The sanctions could have been even worse.
If Radford had not settled at an early stage of the investigation then he would have paid £669,531.
If the company had not pleaded guilty, the regulator could have forced the trading restrictions for 182 days, costing it an estimated £6.6m, and the company would have had to pay a fine of almost £1m.
One Call expresses “regret”
When contacted by Insurance Times, One Call expressed “regret” for the “miscalculation”.
A statement from One Call says that when Radford and the broker realised they had made the error, they immediately reported it to the FCA. Radford had already ceased to be responsible for client money in 2011, as the FCA recommended.
Since the incident, One Call has invested heavily in additional management and its systems and controls, as stated in the FCA decision notice.
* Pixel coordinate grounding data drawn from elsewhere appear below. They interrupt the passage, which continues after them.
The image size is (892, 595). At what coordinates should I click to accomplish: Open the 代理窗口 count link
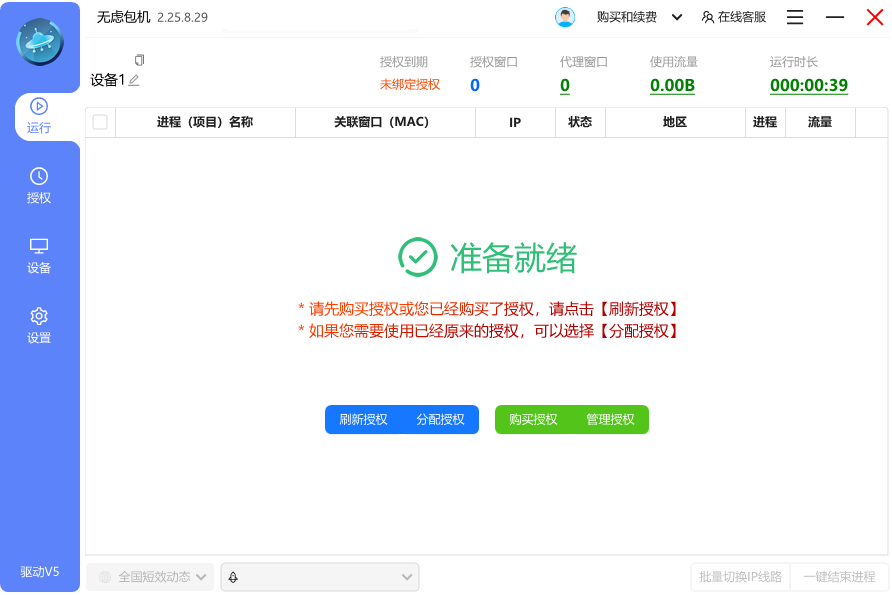(565, 85)
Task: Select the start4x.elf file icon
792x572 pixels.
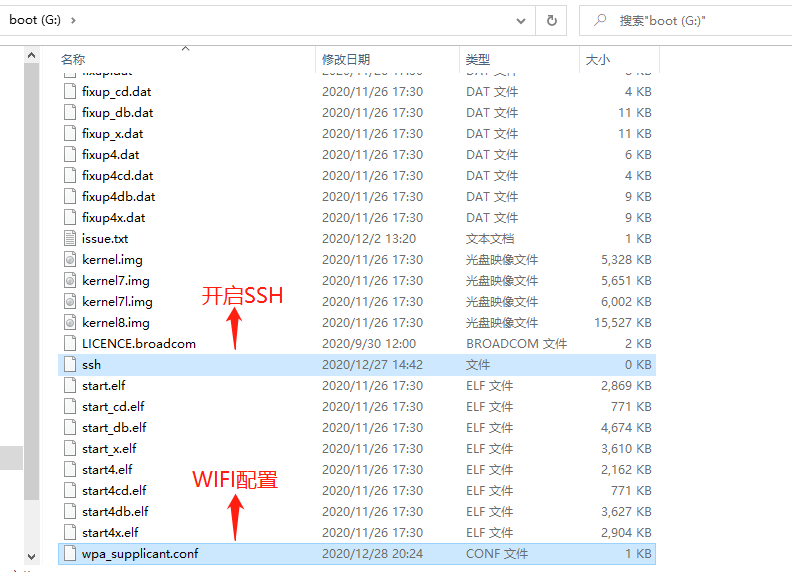Action: pos(69,533)
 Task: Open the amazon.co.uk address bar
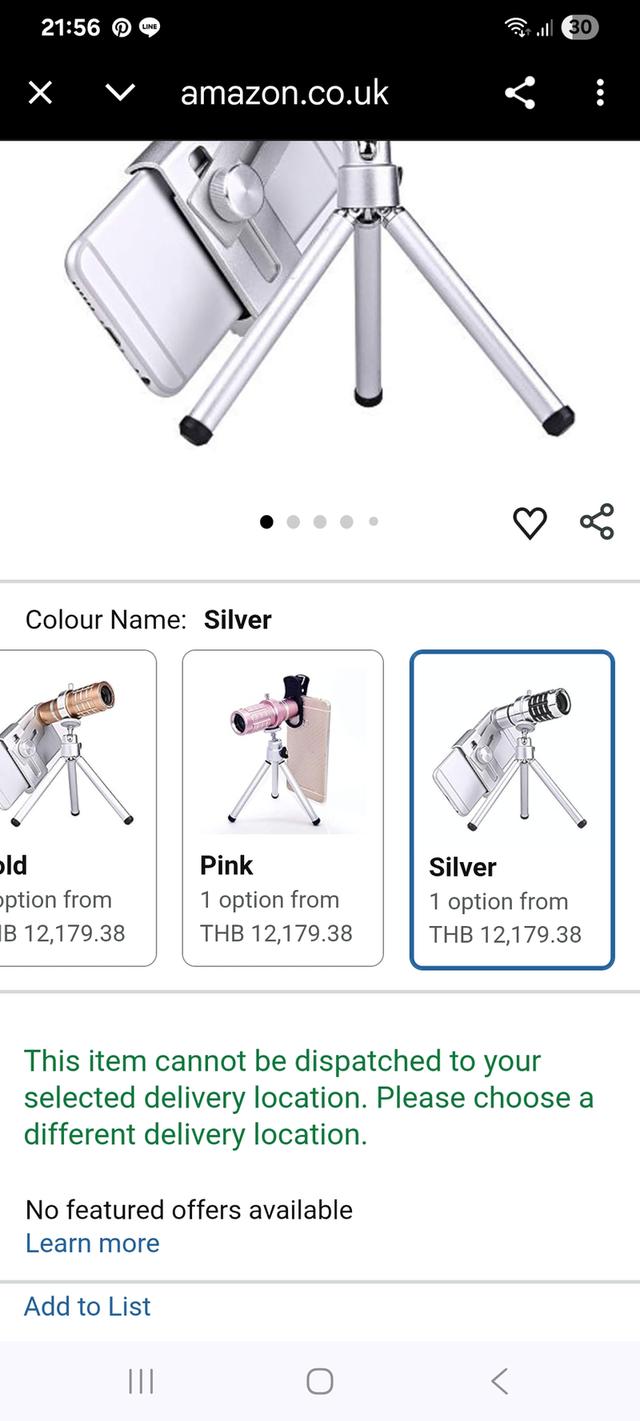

One Call has taken responsibility for the mistakes. Part of its statement reads: “One Call Insurance Services accepted its mistake 4 years ago, implemented changes and resolved this matter with the FCA at the earliest opportunity. There has been no suggestion of any dishonesty and it is accepted that the mistakes were genuine.
”Throughout this period, no consumer was without Motor Insurance and neither were they at any financial loss. There was no commercial loss to any insurer or any other trading partner.
”One Call Insurance Services accepts the fine and restrictions imposed. One Call Insurance Services have been aware of the financial penalty for some time and have made financial provisions within forecasts.”
Some parts of the decision notices have been disputed by OIL and they have been referred to the Upper Tribunal.